Pixel coordinate grounding data:
<<<<

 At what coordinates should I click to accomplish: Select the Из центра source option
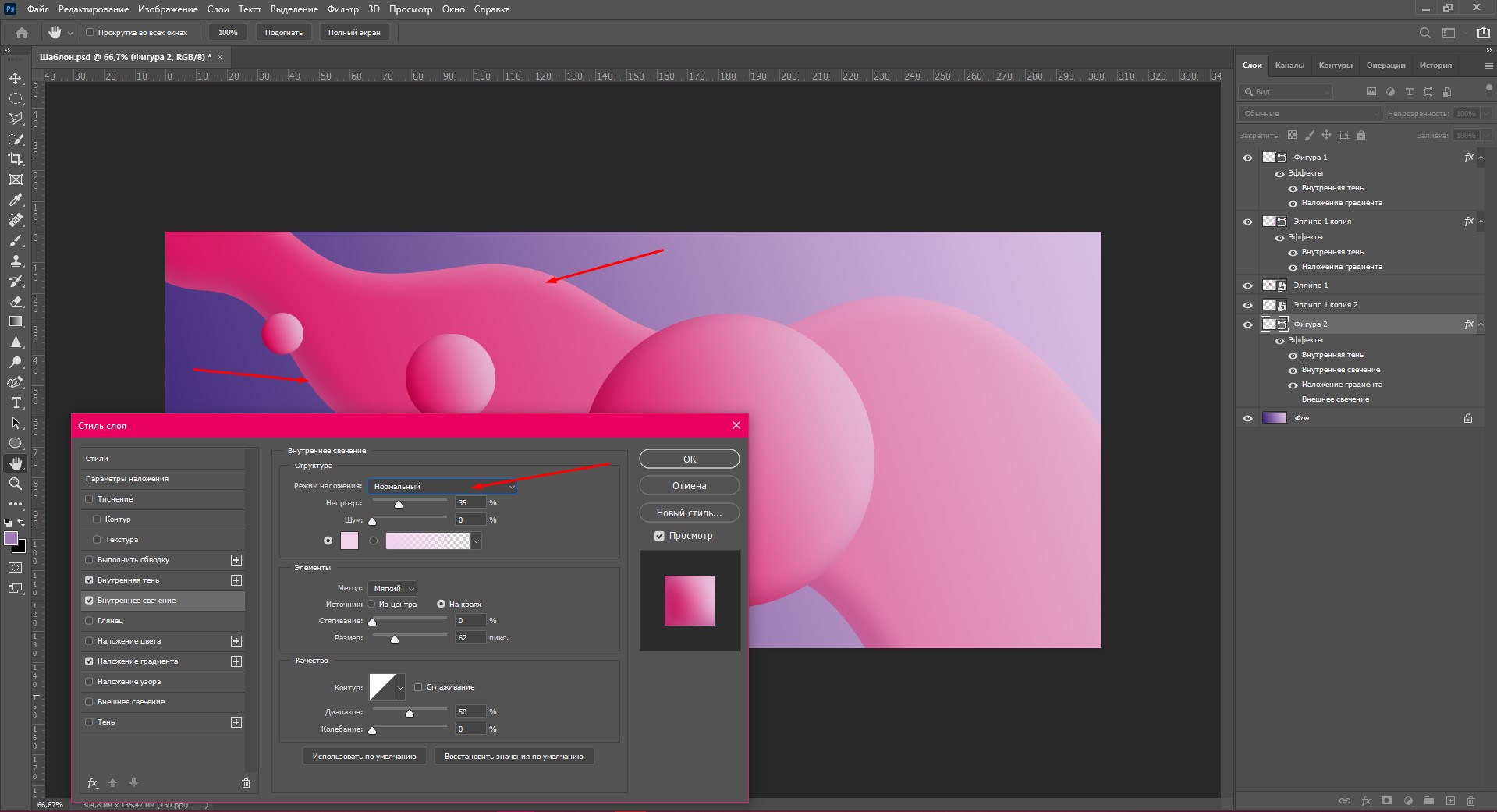coord(372,605)
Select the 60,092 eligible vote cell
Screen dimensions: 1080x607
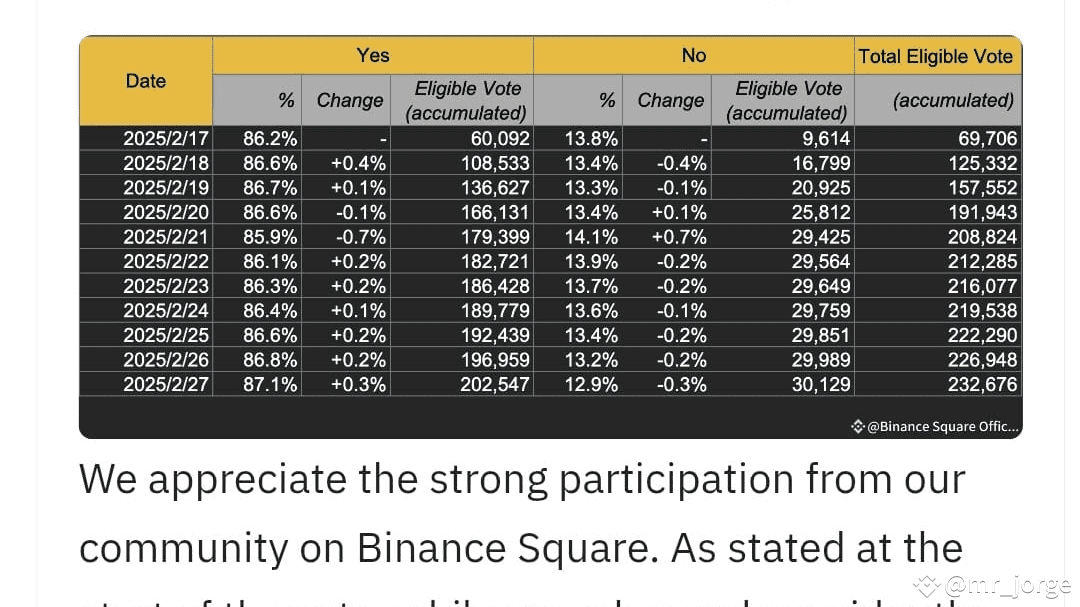tap(495, 139)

>>>>

* [Task instructions]: Repeat the records above exactly. No pictures go into the repeat.

* [Result of the exercise]:
 At what coordinates should I click to accomplish: Select the Из центра source option
coord(372,605)
Select the 60,092 eligible vote cell
Screen dimensions: 1080x607
tap(495, 139)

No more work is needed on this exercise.